Simulated Effects of Transgenic Bt Crops on Specialist Parasitoids of Target Pests

Abstract

Large-scale adoption of transgenic crops that produce Bacillus thuringiensis (Bt) toxins could greatly reduce populations of target pests and their specialist parasitoids. We used a spatially explicit model of host-parasitoid population dynamics to examine effects of Bt crops on parasitoid persistence. We modeled a 9,000-ha region with 900 fields of 10 ha, each planted with either a Bt crop or a non-Bt crop refuge. In the 13,524 simulations we conducted, the pest (i.e., host) was never lost from the region before the parasitoid. The parasitoid was lost from the region in 36% of the simulations. The host was lost after the parasitoid in 12% of all simulations. The probability of regional parasitoid loss increased as the percentage of Bt fields and rotation of field types (Bt and non-Bt) increased and as host reproductive rate and parasitoid attack rate decreased. Regional parasitoid loss also increased as the insecticide spray threshold for target pests in non-Bt fields decreased and as parasitoid susceptibility to insecticide increased. With field types fixed, regional parasitoid loss increased as parasitoid movement increased.

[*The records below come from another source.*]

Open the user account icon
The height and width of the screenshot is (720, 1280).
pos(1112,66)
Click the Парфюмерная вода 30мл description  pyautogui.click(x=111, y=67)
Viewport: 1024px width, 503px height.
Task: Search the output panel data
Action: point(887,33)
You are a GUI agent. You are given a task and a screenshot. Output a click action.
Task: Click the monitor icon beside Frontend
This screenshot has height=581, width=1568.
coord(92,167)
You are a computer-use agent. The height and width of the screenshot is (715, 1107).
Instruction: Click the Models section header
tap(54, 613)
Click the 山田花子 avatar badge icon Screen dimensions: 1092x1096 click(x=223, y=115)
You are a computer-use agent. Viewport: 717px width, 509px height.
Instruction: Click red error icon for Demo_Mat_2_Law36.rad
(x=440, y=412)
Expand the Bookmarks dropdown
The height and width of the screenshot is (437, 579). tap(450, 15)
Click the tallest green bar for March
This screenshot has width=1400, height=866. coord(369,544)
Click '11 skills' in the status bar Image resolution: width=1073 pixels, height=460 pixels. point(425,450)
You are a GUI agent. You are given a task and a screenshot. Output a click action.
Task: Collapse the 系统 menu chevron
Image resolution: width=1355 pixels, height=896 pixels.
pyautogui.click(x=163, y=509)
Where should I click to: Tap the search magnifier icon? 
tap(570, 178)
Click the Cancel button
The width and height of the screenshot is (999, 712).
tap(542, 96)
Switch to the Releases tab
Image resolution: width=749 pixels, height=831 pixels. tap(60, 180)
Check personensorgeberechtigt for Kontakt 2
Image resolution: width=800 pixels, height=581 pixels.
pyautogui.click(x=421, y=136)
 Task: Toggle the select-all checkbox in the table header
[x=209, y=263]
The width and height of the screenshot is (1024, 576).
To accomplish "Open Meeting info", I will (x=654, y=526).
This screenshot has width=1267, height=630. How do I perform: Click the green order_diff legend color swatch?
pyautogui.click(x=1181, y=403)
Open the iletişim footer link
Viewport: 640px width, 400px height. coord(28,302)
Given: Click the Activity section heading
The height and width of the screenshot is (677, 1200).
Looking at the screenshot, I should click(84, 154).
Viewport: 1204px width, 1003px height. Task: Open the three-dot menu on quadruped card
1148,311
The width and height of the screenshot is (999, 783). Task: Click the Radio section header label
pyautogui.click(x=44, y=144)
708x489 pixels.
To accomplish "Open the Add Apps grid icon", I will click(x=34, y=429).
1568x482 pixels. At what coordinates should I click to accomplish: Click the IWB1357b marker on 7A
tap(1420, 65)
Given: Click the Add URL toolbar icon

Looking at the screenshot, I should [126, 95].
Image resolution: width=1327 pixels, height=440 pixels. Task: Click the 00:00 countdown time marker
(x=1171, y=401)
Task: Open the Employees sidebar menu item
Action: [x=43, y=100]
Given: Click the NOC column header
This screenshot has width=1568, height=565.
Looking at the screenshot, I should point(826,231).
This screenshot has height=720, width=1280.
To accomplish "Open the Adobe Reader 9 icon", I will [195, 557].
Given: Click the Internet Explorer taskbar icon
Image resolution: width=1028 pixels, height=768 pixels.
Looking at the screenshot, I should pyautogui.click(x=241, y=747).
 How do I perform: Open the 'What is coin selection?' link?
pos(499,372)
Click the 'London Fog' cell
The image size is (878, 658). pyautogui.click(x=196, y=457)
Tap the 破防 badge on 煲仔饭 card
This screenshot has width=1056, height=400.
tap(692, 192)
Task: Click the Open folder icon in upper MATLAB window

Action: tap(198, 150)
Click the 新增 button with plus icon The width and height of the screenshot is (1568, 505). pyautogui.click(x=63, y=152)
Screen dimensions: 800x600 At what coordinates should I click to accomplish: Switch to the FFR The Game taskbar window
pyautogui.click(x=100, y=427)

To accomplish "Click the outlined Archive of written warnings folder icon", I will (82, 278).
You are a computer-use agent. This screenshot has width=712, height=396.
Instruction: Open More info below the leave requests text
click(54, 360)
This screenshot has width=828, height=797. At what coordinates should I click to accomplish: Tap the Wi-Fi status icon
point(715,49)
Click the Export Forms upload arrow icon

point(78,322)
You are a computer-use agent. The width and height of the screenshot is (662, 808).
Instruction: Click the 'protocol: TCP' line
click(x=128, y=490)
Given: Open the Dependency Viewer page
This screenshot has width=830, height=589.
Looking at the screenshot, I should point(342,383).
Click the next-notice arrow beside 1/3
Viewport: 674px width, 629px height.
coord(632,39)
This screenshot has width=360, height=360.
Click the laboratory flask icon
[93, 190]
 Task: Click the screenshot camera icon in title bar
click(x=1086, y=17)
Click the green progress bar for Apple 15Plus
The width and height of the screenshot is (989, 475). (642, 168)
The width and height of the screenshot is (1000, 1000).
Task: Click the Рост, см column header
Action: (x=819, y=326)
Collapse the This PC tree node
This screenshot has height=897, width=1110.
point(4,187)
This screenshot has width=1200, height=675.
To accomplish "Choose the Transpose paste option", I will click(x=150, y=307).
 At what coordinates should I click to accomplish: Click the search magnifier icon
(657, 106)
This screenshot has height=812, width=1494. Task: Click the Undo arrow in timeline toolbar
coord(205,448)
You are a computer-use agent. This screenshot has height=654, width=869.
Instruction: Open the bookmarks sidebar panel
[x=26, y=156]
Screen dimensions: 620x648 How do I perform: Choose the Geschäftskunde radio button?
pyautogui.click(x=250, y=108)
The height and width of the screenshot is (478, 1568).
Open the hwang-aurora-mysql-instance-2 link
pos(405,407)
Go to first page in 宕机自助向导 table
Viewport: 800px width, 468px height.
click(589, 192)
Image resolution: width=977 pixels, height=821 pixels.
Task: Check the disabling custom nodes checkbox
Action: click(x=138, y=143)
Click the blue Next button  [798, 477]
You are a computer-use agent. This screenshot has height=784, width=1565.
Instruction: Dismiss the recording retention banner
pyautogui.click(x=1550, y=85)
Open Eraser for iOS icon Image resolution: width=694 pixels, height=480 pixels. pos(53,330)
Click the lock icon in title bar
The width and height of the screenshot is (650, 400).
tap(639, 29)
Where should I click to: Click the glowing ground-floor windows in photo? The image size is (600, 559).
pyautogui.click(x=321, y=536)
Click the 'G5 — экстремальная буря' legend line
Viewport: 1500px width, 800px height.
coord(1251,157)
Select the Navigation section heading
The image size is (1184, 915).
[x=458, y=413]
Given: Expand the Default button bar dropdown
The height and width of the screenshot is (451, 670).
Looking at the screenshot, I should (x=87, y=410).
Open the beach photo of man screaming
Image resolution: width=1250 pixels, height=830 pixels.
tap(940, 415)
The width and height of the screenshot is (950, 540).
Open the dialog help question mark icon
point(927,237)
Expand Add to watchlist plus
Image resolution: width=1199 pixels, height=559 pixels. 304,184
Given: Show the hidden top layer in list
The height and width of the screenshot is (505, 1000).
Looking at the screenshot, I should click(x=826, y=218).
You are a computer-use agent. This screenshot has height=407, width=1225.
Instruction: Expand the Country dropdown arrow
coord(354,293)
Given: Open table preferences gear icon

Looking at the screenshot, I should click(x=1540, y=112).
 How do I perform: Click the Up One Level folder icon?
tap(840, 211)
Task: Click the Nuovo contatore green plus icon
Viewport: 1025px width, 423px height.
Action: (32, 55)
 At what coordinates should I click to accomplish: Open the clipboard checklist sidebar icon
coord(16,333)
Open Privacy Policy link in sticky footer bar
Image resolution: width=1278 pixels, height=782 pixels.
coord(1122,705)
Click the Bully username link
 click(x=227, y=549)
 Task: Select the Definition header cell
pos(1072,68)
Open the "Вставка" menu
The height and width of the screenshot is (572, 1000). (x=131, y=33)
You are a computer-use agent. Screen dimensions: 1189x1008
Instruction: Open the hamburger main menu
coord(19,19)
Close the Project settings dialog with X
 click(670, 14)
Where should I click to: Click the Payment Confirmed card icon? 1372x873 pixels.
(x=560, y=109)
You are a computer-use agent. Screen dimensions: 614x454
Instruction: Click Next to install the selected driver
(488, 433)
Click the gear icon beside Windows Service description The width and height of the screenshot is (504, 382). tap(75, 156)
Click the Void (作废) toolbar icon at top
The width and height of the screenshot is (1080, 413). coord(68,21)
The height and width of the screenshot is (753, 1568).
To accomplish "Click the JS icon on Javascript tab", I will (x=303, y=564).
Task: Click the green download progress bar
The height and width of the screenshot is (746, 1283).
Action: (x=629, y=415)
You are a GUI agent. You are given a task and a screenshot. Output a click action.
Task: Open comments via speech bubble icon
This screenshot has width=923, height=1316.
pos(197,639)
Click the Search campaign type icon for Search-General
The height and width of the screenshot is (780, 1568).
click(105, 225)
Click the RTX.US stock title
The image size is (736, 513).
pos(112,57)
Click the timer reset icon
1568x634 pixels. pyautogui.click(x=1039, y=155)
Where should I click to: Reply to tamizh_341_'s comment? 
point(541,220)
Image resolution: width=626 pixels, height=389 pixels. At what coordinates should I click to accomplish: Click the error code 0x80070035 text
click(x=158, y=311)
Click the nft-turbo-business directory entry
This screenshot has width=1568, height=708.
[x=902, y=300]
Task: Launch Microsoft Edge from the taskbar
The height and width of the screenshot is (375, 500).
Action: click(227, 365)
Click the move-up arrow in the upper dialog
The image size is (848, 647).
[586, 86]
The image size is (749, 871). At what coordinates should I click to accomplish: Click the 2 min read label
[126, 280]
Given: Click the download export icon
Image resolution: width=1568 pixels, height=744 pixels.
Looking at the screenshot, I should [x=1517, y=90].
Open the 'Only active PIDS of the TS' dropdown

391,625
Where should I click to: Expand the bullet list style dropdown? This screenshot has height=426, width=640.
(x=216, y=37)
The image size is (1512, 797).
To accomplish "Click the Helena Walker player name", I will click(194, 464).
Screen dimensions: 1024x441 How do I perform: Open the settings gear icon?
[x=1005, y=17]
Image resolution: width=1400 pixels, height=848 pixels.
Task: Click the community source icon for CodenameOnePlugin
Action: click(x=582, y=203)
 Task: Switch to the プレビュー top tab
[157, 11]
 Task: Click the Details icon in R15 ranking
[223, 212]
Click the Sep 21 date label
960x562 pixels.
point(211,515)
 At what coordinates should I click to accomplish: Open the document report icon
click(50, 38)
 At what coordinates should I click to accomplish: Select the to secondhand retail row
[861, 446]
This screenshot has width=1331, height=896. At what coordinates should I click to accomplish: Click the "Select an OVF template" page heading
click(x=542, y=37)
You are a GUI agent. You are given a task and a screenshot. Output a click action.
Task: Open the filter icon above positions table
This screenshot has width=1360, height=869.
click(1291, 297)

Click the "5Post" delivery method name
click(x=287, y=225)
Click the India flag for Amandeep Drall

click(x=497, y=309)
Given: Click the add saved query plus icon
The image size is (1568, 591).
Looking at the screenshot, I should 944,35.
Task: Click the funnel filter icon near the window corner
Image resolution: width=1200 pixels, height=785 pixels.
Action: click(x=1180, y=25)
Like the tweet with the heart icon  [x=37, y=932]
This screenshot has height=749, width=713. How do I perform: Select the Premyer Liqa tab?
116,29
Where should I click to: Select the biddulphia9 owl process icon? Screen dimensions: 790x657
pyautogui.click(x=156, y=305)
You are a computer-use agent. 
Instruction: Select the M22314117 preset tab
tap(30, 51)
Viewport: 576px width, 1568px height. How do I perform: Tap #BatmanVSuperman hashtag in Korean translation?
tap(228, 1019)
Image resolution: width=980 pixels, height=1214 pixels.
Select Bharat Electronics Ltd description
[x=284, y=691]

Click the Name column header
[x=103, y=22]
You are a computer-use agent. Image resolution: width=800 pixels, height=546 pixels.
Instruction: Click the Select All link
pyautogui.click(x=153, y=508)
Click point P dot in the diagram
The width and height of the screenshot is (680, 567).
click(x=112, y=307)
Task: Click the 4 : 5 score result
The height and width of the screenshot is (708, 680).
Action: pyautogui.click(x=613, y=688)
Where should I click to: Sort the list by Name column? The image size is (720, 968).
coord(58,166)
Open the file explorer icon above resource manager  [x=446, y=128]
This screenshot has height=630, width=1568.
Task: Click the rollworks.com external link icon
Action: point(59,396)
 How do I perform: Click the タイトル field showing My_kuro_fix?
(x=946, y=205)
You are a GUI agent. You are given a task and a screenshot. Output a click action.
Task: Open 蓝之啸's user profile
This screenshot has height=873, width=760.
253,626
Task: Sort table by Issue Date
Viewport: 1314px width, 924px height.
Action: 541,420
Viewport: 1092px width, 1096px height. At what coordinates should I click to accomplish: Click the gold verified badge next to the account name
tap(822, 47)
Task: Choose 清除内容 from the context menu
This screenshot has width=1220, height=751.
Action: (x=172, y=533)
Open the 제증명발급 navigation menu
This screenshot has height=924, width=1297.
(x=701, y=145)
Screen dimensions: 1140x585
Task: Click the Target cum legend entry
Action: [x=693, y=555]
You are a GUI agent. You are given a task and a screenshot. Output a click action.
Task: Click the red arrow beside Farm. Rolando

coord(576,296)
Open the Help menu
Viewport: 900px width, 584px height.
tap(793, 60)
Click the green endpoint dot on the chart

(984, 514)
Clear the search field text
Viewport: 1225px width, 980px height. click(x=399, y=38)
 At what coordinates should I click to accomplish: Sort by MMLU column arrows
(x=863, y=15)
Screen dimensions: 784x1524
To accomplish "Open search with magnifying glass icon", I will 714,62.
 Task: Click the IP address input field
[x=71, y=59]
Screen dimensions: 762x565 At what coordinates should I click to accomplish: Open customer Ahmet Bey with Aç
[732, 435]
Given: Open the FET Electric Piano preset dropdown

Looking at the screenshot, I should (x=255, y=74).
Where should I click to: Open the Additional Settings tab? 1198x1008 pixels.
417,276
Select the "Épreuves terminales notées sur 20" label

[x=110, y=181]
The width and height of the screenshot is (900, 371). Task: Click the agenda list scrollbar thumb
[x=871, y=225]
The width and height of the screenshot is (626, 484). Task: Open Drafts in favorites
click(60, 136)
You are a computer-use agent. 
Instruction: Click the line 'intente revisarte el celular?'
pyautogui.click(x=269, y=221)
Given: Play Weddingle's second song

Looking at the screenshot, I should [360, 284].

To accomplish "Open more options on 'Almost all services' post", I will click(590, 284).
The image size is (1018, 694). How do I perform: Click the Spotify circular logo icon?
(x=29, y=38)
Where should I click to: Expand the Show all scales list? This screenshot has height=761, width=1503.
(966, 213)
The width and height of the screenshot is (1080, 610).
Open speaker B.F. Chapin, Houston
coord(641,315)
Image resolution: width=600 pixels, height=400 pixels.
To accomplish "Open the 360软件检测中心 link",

However, with field types rotated, parasitoid movement did not influence regional parasitoid loss. Host movement did not influence regional parasitoid loss. Factors not modeled that would reduce risk of regional parasitoid loss include use of alternate hosts by the parasitoid, use of alternate host plants by the target pest, and evolution of resistance to the Bt crop by the pest. The results suggest that risk of regional parasitoid loss can be assessed from the parasitoid life history traits and reduced by increasing the percentage of refuge fields, fixing refuge locations, and increasing the insecticide spray threshold for target pests in refuges.